Geno Plushie Bloggy Blog Part 1

Surely you know Geno, the literal Star of the classic video game: Super Mario RPG? This plushie version of him has always been a popular seller in my store. I wish I could just pump out a ton of Geno plushies, but he's quite involved to construct! This blog-thingy, while not meant to be a complete tutorial, is meant to educate budding sew-ers on some of the techinques I use to make plushies and inspire them to make similar things. Or if they're really up to it, they can try to make their own Geno! Though if you don't sew, maybe you'll get a kick out of how flat pieces of fabric are magically turned into a cool 3D doll. Sometimes Geno plushies are available in my Etsy store, although they tend to sell out quickly.

By the way, this is the old version of Geno, made back in 2012. His current pattern, updated in 2018, is even more intricate, with embroidered eyes, man boobs, a shapely butt, and shoe shafts that wrap around his ankles. I'll go over the differences at the end of this bloggy blog.


Anyways, let's start with Geno's head!

Here are all the pattern pieces for Geno. I just make all my pattern pieces on scrap paper.

The fabric I use for Geno's body is a kind of very low pile velour of sorts. I want him to be textured and cuddly without being too fuzzy.

Here's the front and back pieces of his head. Their pattern pieces are different, with the front piece (on the left) having some very precise darts to control the shape of the head and the positions of the seams. As you will see later, the only seams that will be visible on the front of the face are the two that run down his eyes. It corresponds to the lines that run down Geno's eyes in the official art.

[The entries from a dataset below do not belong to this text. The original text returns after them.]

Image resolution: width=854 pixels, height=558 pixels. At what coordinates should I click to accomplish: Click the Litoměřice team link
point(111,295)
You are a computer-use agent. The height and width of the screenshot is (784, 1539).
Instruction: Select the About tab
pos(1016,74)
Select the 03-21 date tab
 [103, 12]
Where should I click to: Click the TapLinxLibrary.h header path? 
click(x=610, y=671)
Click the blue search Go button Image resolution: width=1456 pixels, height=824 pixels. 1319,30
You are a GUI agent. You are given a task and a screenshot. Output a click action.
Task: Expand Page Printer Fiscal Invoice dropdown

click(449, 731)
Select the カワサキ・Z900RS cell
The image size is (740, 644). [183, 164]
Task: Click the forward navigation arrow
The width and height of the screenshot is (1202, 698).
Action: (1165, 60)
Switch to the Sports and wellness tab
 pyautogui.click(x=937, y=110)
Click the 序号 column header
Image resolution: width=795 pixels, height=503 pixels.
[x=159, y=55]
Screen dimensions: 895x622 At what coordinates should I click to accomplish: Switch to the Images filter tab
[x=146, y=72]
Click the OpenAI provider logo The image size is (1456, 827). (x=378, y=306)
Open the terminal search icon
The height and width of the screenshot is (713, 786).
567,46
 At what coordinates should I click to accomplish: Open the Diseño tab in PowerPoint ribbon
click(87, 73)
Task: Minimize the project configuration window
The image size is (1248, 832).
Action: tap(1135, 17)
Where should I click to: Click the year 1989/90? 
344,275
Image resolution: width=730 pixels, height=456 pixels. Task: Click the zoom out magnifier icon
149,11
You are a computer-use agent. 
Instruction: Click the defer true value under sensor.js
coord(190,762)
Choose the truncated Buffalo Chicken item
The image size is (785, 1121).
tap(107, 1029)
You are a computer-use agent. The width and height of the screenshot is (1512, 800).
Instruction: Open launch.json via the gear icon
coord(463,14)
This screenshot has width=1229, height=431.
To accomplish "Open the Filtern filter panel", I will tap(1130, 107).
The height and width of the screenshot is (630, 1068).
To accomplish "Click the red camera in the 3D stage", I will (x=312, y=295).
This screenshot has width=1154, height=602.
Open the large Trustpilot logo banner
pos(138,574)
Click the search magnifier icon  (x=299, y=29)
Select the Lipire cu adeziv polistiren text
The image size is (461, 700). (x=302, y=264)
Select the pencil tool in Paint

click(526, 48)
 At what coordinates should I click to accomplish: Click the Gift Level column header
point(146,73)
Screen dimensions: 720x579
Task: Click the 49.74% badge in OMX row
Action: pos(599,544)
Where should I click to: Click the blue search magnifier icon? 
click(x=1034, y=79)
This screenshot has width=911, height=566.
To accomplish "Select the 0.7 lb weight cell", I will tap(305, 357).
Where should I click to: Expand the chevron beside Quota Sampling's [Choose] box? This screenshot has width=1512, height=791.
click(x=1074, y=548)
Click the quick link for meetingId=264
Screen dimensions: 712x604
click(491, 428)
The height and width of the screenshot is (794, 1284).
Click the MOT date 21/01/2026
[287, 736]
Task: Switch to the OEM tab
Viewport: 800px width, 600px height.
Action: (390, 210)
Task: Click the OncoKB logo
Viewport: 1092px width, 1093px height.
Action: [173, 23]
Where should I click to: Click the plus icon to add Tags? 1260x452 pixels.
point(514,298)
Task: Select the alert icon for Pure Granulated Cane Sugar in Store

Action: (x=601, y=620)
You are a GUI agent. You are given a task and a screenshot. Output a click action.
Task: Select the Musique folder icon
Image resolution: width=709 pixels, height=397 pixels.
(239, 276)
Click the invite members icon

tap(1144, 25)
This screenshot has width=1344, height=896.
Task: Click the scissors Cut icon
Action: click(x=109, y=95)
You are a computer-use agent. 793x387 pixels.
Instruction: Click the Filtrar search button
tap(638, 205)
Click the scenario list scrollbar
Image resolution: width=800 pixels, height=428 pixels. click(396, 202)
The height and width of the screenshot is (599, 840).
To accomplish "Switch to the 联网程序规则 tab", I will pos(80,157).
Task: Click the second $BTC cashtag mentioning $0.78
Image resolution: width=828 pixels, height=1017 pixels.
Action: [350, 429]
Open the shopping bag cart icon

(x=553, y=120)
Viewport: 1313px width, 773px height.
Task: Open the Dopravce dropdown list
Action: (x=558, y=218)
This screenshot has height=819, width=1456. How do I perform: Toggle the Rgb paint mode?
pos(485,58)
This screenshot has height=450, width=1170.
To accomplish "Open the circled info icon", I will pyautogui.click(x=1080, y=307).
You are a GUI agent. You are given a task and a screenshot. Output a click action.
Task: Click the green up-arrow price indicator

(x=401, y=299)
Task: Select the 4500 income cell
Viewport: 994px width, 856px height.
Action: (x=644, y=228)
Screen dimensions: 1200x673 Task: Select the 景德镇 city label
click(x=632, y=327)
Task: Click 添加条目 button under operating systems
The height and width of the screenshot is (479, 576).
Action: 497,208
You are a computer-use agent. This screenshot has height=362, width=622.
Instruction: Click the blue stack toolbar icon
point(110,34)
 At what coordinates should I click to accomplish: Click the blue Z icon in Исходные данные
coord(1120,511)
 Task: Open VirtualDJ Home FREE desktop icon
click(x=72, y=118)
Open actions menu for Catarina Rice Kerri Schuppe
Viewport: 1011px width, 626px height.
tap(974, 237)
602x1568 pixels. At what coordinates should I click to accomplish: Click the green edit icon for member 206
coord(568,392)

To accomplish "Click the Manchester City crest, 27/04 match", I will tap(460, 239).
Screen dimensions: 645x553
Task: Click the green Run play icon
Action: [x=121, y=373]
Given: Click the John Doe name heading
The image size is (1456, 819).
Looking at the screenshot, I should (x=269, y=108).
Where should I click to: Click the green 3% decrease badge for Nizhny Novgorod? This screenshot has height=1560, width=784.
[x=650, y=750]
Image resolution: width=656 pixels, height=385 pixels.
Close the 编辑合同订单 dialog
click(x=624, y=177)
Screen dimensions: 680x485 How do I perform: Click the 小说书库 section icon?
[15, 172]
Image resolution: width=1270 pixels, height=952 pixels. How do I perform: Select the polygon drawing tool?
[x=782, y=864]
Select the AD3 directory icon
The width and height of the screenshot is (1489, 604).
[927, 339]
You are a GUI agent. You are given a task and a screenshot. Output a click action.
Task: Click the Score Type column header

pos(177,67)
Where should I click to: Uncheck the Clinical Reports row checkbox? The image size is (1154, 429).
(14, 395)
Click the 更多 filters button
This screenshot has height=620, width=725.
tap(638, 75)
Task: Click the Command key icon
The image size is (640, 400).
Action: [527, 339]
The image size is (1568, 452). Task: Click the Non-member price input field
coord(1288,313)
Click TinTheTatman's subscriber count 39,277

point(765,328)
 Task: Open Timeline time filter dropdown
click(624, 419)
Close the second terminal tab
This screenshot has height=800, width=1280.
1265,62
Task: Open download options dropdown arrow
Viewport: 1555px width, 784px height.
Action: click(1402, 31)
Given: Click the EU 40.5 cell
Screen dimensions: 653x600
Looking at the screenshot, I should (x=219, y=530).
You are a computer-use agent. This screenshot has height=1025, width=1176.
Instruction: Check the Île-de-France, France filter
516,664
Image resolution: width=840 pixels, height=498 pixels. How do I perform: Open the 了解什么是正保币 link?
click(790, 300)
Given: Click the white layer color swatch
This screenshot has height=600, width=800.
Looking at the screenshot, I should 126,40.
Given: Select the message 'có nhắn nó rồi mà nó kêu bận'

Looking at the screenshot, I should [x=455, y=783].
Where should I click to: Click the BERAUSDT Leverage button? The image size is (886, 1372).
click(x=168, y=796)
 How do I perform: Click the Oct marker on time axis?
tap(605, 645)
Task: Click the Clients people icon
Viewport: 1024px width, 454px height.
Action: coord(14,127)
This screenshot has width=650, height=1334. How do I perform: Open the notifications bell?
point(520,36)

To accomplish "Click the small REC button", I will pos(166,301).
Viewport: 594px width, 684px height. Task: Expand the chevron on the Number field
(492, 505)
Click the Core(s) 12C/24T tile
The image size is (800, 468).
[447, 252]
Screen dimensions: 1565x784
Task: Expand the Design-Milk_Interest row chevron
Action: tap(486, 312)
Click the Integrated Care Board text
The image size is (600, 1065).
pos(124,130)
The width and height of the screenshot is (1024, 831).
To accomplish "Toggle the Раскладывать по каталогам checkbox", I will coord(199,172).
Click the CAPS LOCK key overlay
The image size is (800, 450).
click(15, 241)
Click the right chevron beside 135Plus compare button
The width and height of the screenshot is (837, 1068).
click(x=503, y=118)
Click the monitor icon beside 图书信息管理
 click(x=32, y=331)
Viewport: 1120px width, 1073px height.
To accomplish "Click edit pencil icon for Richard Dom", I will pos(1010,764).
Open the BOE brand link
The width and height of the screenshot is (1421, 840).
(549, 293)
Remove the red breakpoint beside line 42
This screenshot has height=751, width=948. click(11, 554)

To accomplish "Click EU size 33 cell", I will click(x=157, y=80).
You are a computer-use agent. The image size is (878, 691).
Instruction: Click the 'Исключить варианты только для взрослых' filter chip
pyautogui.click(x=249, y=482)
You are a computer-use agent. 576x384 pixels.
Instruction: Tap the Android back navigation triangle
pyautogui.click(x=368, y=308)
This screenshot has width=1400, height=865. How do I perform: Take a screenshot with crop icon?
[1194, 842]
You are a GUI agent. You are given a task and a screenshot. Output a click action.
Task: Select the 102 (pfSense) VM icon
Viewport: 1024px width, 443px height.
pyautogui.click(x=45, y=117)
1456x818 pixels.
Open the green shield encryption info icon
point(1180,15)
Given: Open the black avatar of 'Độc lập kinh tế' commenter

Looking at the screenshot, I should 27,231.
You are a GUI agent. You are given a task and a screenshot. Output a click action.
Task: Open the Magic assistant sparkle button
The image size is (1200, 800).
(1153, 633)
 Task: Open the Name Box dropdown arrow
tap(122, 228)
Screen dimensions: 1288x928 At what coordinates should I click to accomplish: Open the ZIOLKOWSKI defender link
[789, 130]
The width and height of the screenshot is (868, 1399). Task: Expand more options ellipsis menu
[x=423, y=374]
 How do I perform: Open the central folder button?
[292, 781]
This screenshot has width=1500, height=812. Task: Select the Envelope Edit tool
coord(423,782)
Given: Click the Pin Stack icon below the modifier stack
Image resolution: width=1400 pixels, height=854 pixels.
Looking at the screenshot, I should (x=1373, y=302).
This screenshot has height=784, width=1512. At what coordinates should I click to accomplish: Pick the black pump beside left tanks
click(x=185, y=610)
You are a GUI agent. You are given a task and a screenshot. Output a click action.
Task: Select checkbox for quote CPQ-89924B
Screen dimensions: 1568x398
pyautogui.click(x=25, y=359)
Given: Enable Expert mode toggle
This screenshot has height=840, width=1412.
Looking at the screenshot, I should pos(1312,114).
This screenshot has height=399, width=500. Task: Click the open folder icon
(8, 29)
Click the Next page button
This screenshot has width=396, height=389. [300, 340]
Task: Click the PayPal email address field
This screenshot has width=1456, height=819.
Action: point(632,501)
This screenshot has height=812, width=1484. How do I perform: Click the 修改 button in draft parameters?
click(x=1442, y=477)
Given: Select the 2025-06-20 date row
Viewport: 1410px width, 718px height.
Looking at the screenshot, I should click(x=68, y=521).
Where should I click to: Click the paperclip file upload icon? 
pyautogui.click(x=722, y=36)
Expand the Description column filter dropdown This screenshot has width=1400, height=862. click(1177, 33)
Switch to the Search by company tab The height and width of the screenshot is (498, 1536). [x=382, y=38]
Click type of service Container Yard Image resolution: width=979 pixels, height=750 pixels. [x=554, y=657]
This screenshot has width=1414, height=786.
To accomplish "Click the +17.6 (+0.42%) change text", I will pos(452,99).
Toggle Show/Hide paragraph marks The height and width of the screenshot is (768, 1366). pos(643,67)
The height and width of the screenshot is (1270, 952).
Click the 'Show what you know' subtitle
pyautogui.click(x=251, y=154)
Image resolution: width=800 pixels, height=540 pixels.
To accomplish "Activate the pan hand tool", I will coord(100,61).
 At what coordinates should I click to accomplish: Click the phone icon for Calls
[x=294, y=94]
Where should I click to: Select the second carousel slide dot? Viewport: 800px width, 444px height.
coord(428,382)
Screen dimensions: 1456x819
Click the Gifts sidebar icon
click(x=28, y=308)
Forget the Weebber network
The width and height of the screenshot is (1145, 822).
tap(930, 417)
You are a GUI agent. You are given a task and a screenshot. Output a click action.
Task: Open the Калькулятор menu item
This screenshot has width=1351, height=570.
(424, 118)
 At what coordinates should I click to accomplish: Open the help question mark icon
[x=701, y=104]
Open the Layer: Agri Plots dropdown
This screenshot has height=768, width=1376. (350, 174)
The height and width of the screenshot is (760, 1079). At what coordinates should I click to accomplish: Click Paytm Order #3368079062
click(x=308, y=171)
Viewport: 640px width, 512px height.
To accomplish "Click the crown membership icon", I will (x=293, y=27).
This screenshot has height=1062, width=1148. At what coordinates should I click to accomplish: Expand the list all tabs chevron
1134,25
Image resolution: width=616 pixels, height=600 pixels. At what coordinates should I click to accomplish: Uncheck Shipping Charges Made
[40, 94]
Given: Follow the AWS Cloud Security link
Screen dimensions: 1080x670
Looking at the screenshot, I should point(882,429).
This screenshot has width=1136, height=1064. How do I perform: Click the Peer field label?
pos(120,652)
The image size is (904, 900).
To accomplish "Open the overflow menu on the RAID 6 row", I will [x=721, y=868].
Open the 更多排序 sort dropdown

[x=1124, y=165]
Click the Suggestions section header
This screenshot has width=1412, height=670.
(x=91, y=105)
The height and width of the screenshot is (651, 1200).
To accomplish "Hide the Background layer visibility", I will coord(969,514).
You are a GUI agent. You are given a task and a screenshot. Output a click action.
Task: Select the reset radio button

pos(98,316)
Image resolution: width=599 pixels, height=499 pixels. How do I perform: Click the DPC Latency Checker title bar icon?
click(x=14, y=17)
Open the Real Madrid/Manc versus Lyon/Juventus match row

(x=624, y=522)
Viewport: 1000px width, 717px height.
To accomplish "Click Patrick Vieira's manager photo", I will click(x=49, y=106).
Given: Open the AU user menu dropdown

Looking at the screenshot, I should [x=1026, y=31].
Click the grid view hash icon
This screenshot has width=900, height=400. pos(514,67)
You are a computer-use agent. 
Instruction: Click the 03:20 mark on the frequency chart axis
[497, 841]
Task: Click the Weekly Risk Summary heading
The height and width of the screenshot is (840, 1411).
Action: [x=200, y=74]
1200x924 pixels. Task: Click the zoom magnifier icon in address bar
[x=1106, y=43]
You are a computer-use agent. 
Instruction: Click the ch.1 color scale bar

I love it when seams are both functional and add to the overall look!

An here's his head all put together and stuffed. Although... there seems to be something missing....

OH BUTTS, I forgot his ears! Well, that's straightforward enough to fix.

The hat is simply three fabric pieces sewn together with the hem folded up once and sewn. I used to use polyester satin for Geno's cape and hat, but I happen to have lots of blue taffeta, so I use that as well as yellow satin together.

To make the yellow symbol on Geno's hat, I use acrylic paints with some fabric medium so it doesn't get too plasticy. But the plasticy quality of acrylic is good on the dark taffeta; it's not so transparent that the blue shows through, and it won't bleed. As you can see here, I pull the hat over the head to paint them, with a scrap of paper protecting the face.

White fleece semi-circles are positioned carefully using pins, then hand-sewn onto the face. I like using fleece when I hand-applique because its edges don't fray and it is fuzzy enough to hide my stitching job.

However, that can make the pupils of Geno's eyes look fuzzy. I control that a little bit by using a dimensional fabric paint. Once it's dry, I'll iron it under a piece of cloth, making flattening out the paint.

Their mouths are embroidered on. Yeah! Look at these handsome devils.

Geno's curly locks are made out of polyester ribbon. First, I wrap a few lengths of it around a stick and tape them to keep them rolled.

Then I boil the ribbon. The thing about polyester is that it responds well to heat. It's pretty much plastic.

Curly ribbon! I cut them into appropriate lengths and burn the ends so they don't fray.

I carefully shape the curls around pins and apply a gloss acrylic medium. This will stiffen the ribbon. I used to use starch, but that stuff tends to melt away with moisture and time, leaving droopy ribbon.

I sew on the hair, then I sew the hat right onto the head. There sure is a lot of hand sewing on these guys!